Strickland Caroline, Zakar Muhammad, Saha Chandrika, Soltani Nejad Sareh, Tasnim Noshin, Lizotte Daniel J, Haque Anwar
Department of Computer Science, The University of Western Ontario, London, ON N6A 3K7, Canada.
Sensors (Basel). 2024 Apr 25;24(9):2746. doi: 10.3390/s24092746.

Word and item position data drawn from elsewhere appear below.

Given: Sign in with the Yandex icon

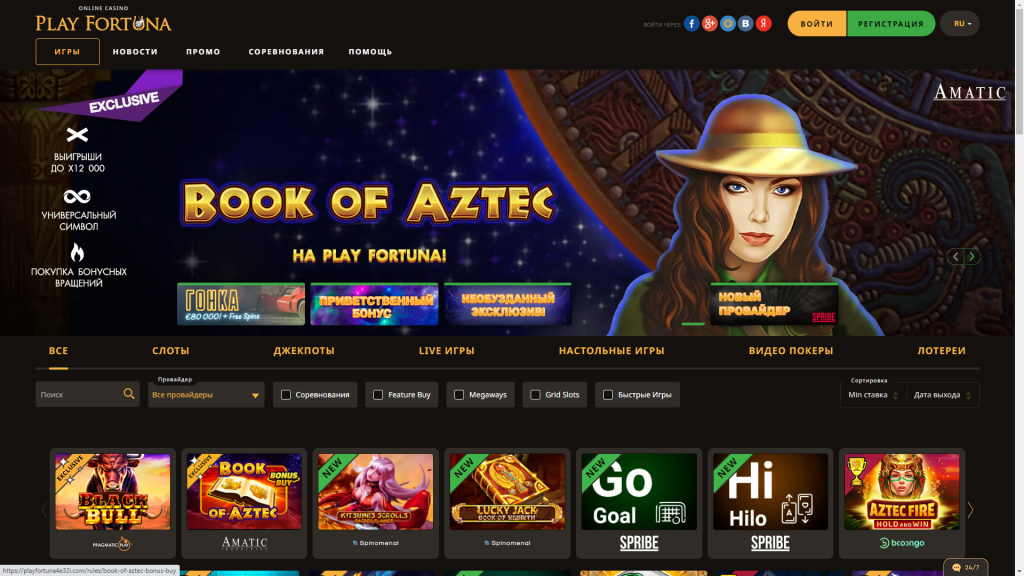Looking at the screenshot, I should pos(763,24).
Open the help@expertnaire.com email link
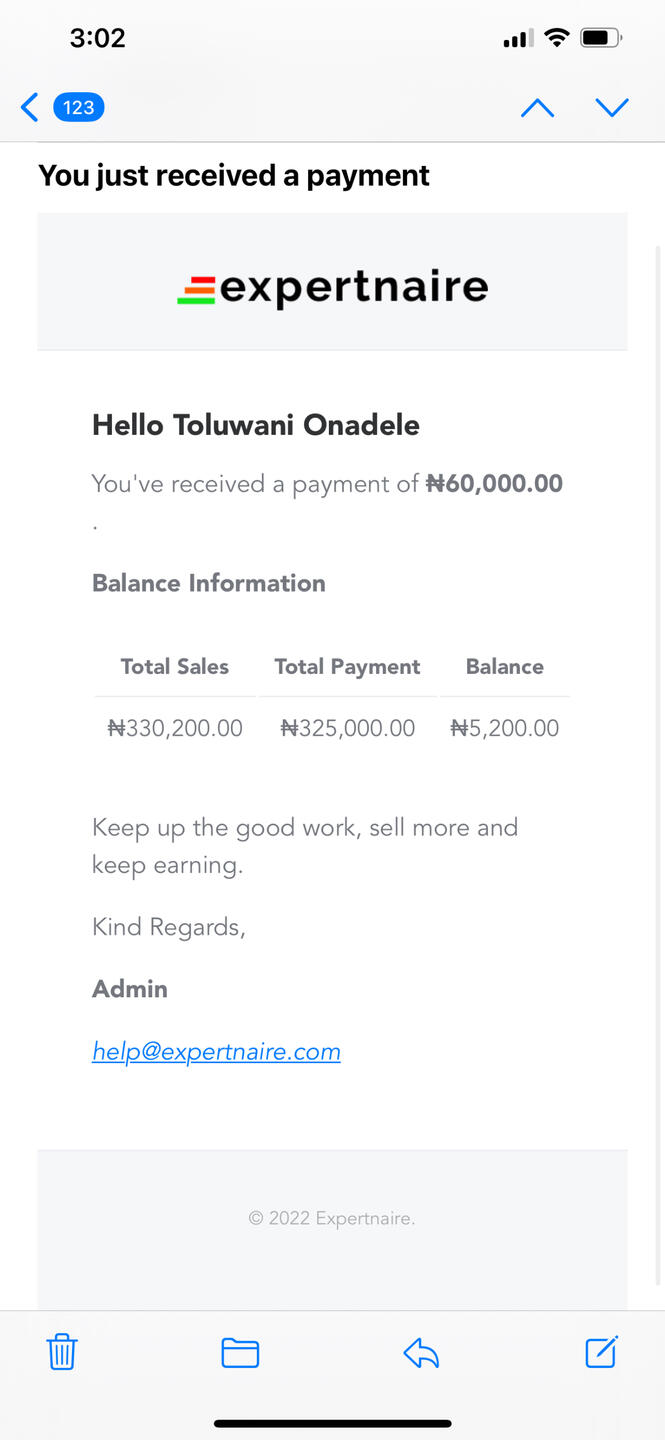The image size is (665, 1440). point(216,1051)
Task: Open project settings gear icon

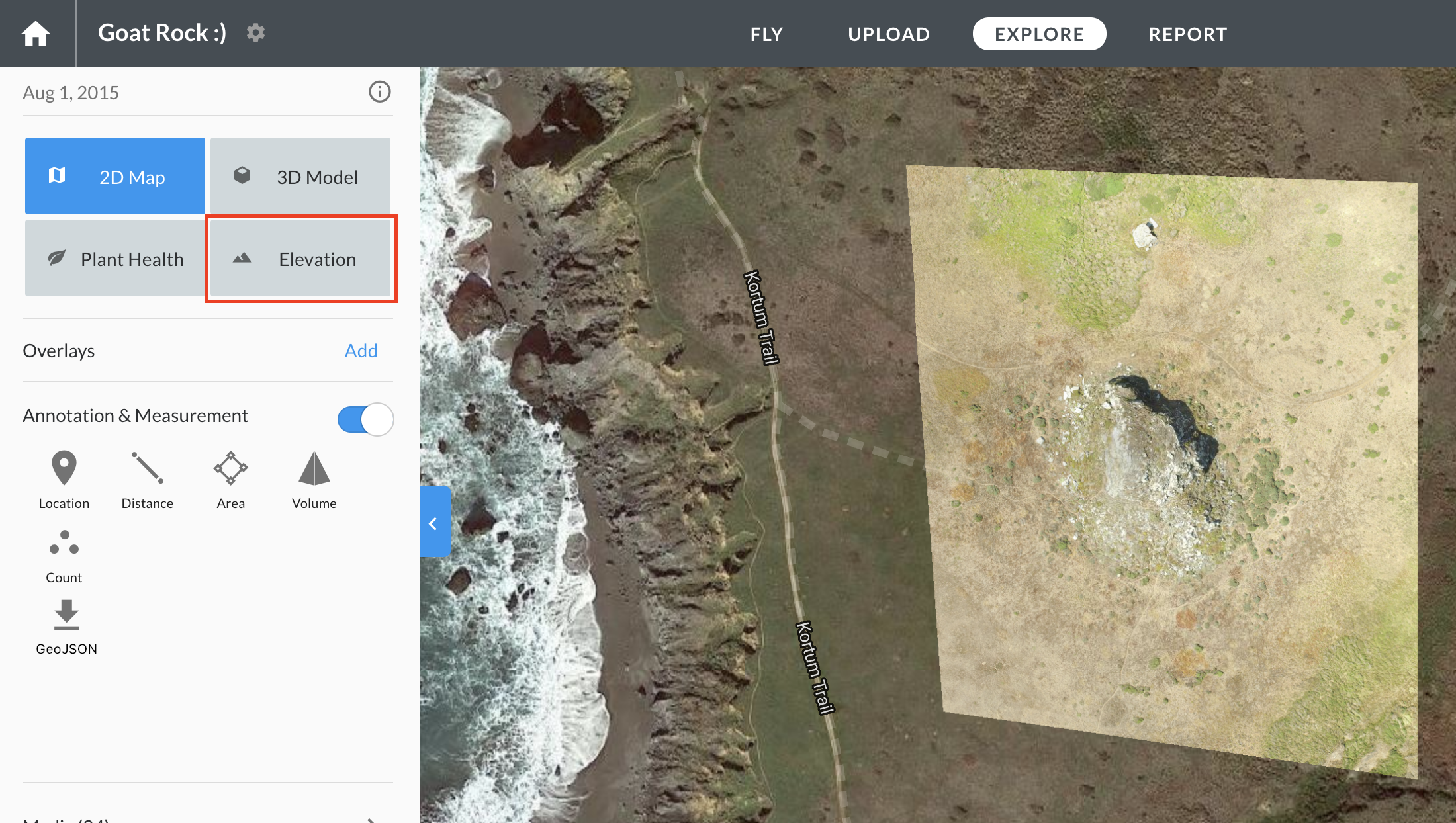Action: pos(255,32)
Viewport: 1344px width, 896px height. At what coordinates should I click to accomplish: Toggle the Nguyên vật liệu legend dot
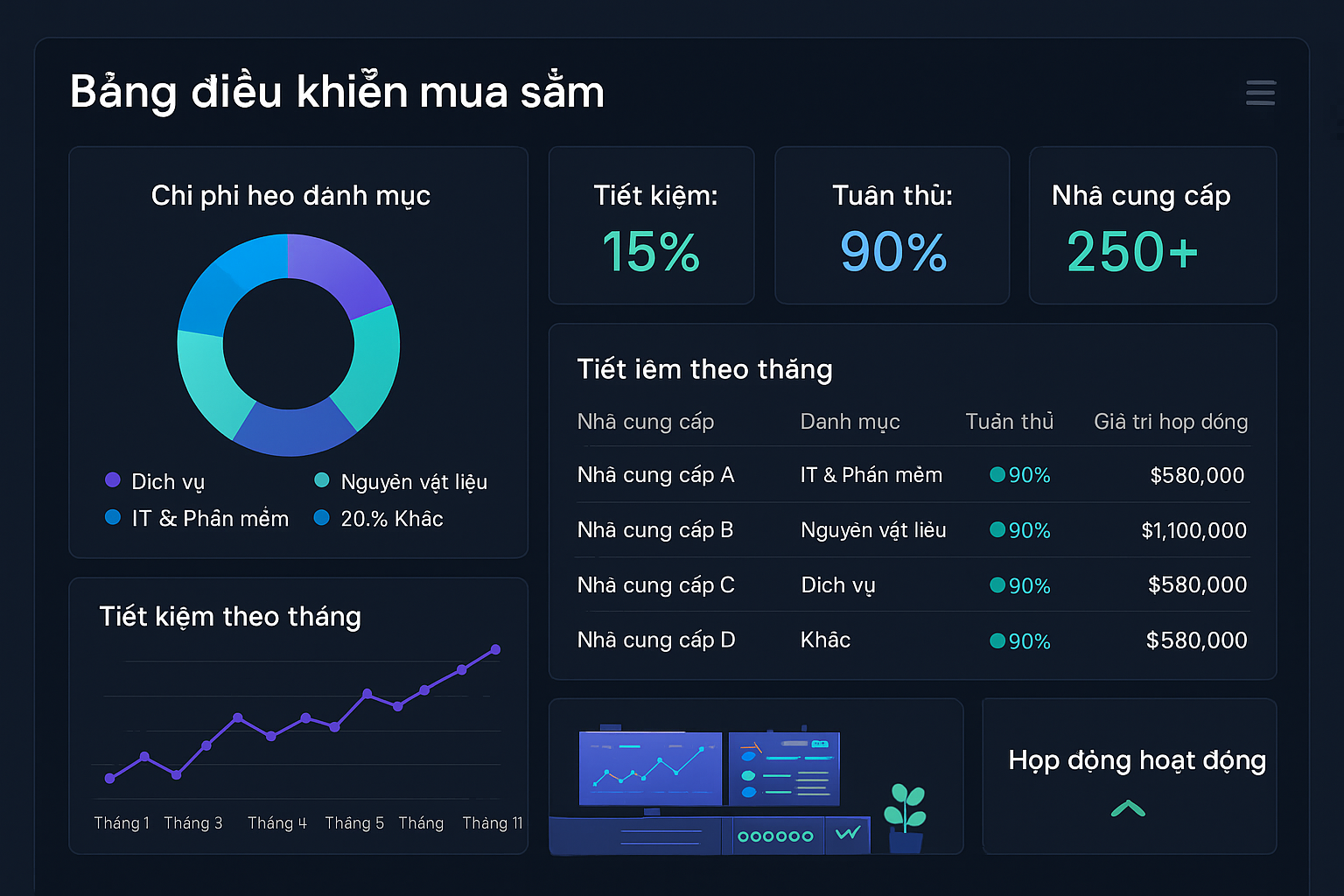point(322,480)
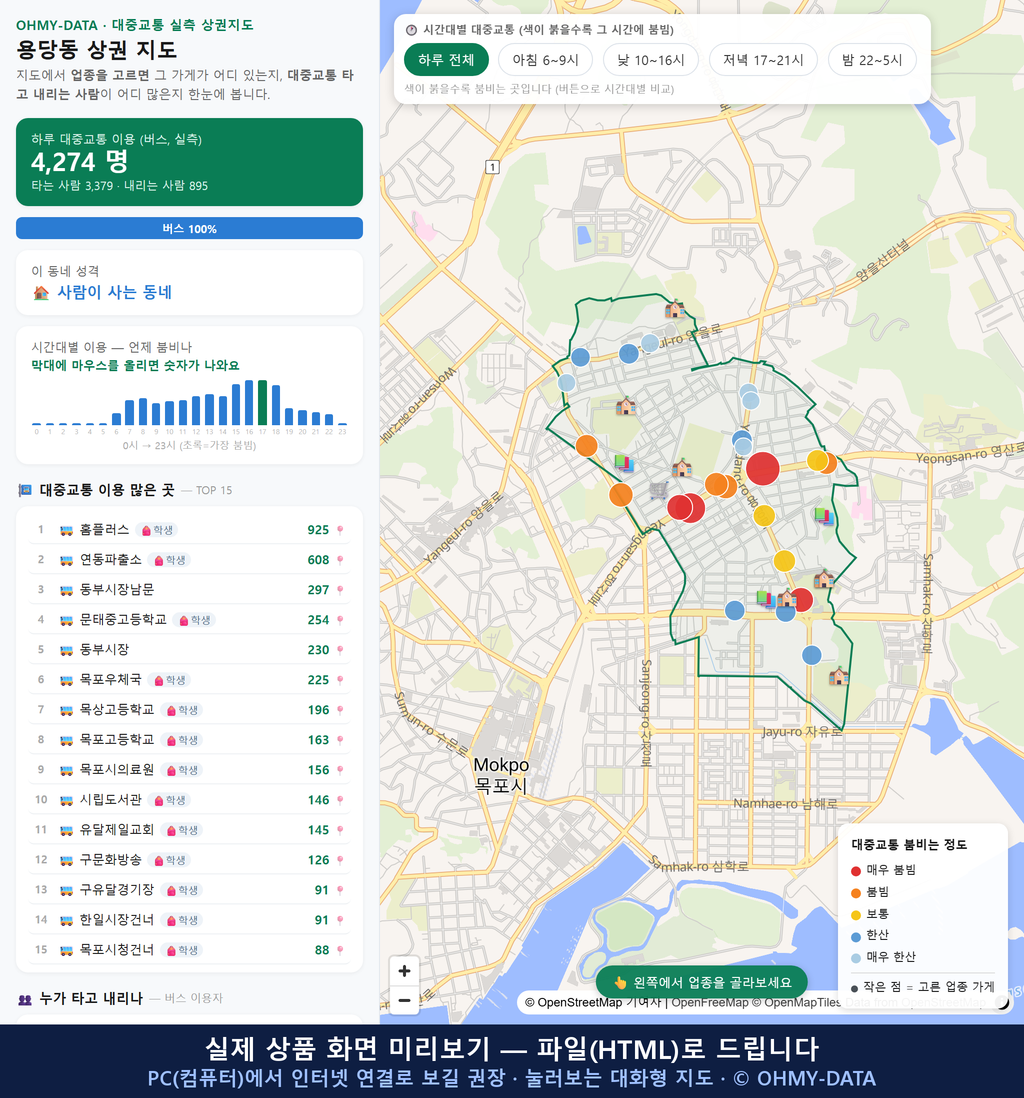Open the OpenStreetMap attribution link

click(x=579, y=1003)
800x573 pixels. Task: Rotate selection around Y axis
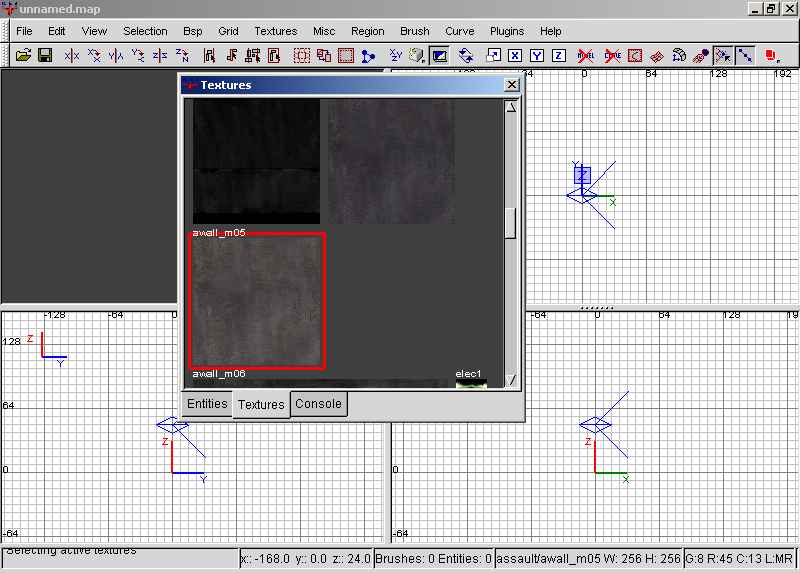tap(138, 56)
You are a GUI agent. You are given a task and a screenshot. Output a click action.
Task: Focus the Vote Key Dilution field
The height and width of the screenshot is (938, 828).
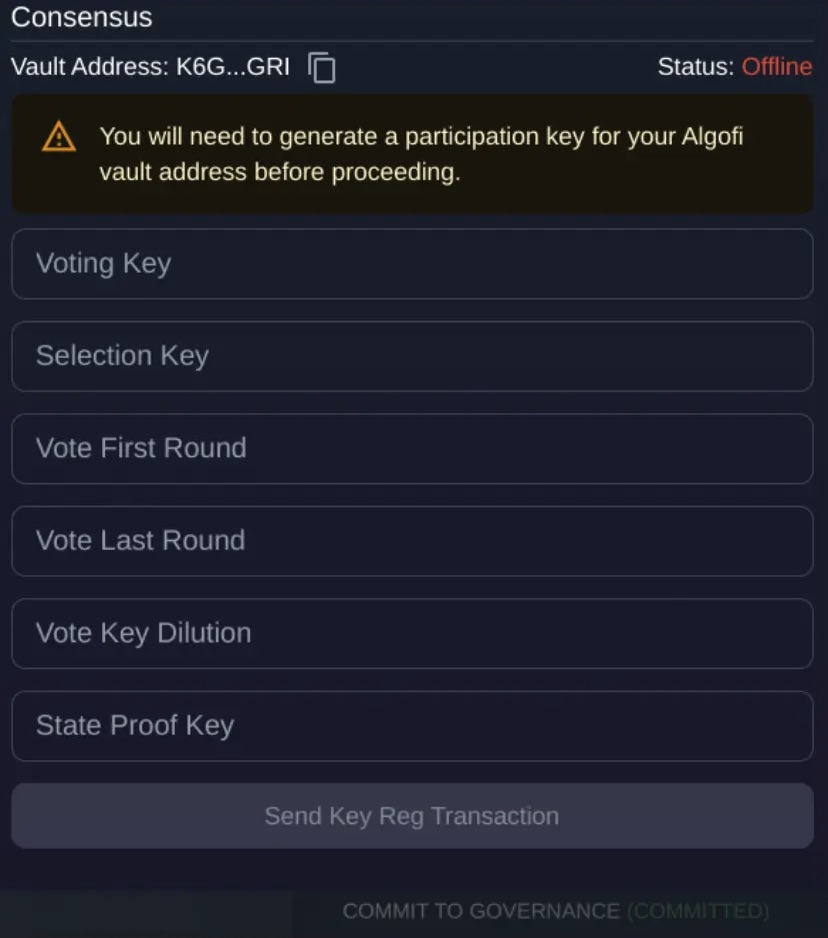point(412,633)
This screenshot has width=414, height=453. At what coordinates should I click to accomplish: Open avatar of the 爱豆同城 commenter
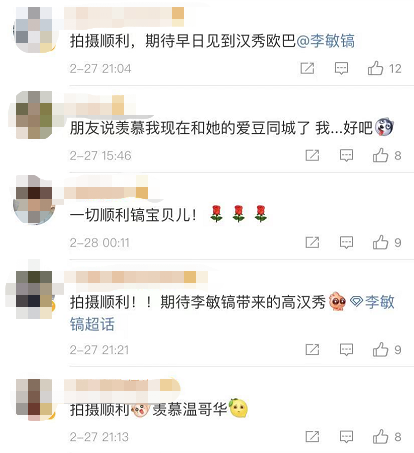[33, 115]
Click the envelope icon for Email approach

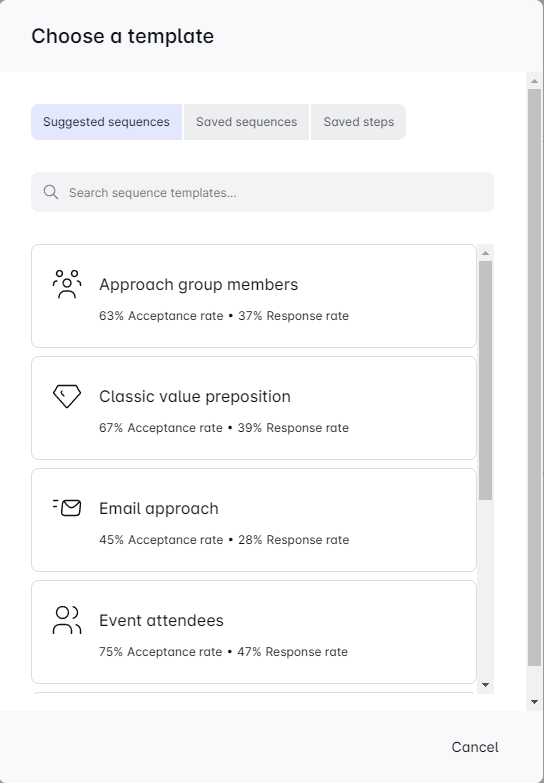tap(66, 508)
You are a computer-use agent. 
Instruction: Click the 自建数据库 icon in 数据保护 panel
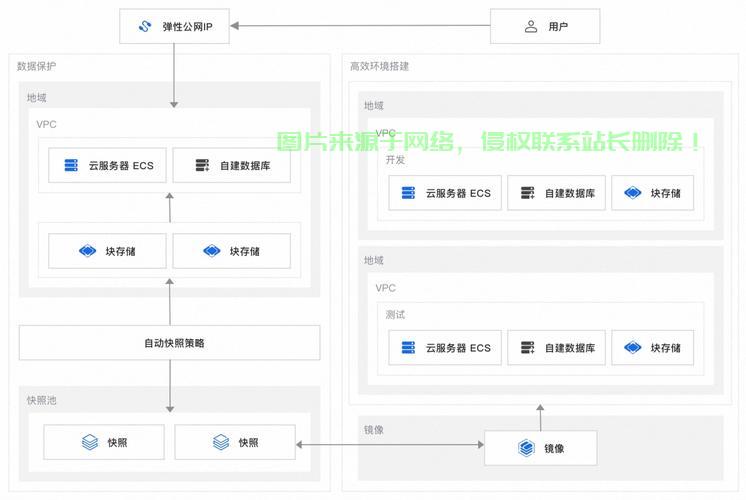[x=203, y=166]
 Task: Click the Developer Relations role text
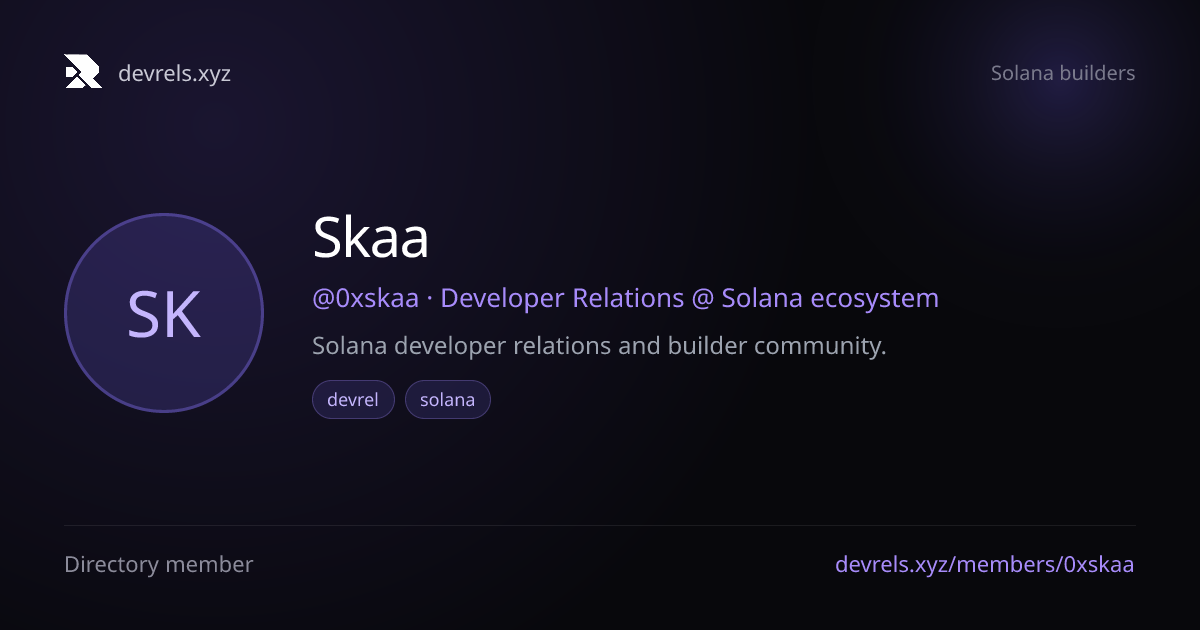click(562, 298)
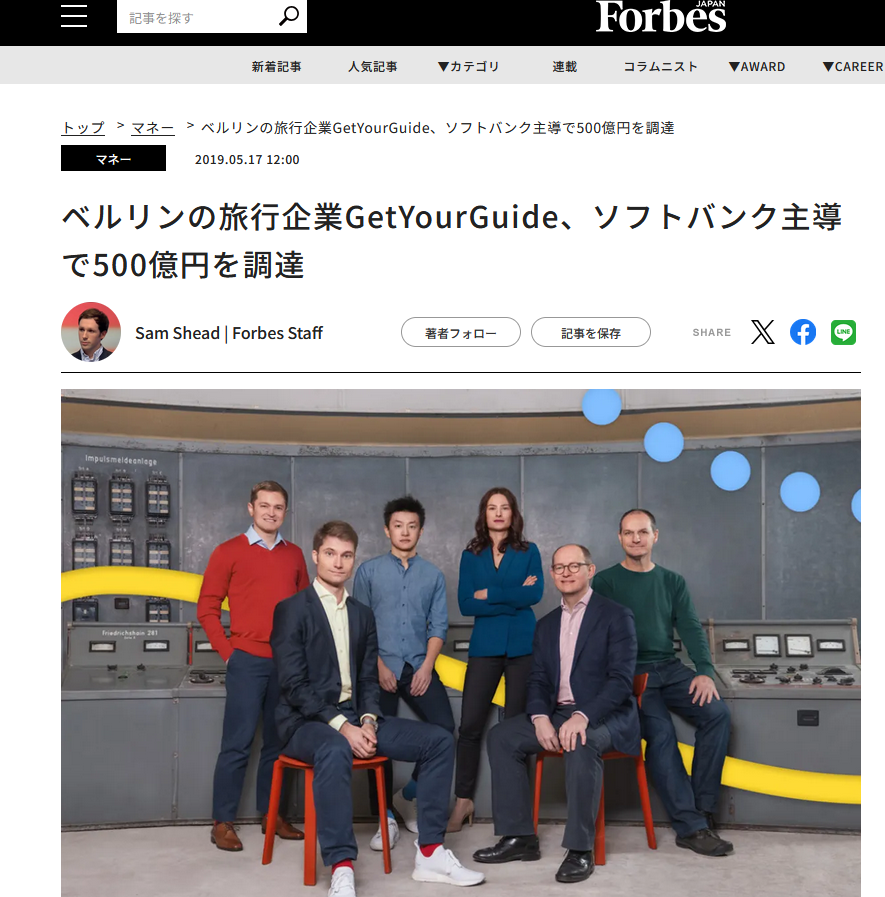
Task: Go to the 連載 section
Action: (x=565, y=66)
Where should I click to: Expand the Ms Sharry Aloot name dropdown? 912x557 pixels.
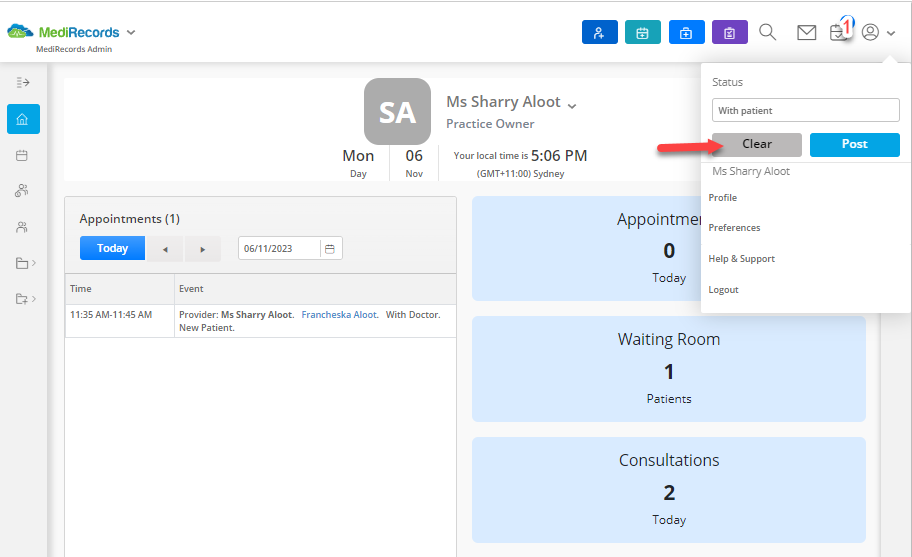point(572,106)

Our increasingly connected world continues to face an ever-growing number of network-based attacks. An Intrusion Detection System (IDS) is an essential security technology used for detecting these attacks. Although numerous Machine Learning-based IDSs have been proposed for the detection of malicious network traffic, the majority have difficulty properly detecting and classifying the more uncommon attack types. In this paper, we implement a novel hybrid technique using synthetic data produced by a Generative Adversarial Network (GAN) to use as input for training a Deep Reinforcement Learning (DRL) model. Our GAN model is trained on the NSL-KDD dataset, a publicly available collection of labeled network traffic data specifically designed to support the evaluation and benchmarking of IDSs. Ultimately, our findings demonstrate that training the DRL model on synthetic datasets generated by specific GAN models can result in better performance in correctly classifying minority classes over training on the true imbalanced dataset.
我们这个日益互联的世界持续面临越来越多基于网络的攻击。入侵检测系统(IDS)是用于检测这些攻击的一项关键安全技术。尽管已经提出了许多基于机器学习的入侵检测系统来检测恶意网络流量,但大多数系统在正确检测和分类较不常见的攻击类型方面存在困难。在本文中,我们实现了一种新颖的混合技术,使用生成对抗网络(GAN)生成的合成数据作为训练深度强化学习(DRL)模型的输入。我们的GAN模型在NSL-KDD数据集上进行训练,该数据集是一个公开可用的带标签网络流量数据集合,专门设计用于支持入侵检测系统的评估和基准测试。最终,我们的研究结果表明,在特定GAN模型生成的合成数据集上训练DRL模型,相较于在真实的不平衡数据集上训练,在正确分类少数类方面能产生更好的性能。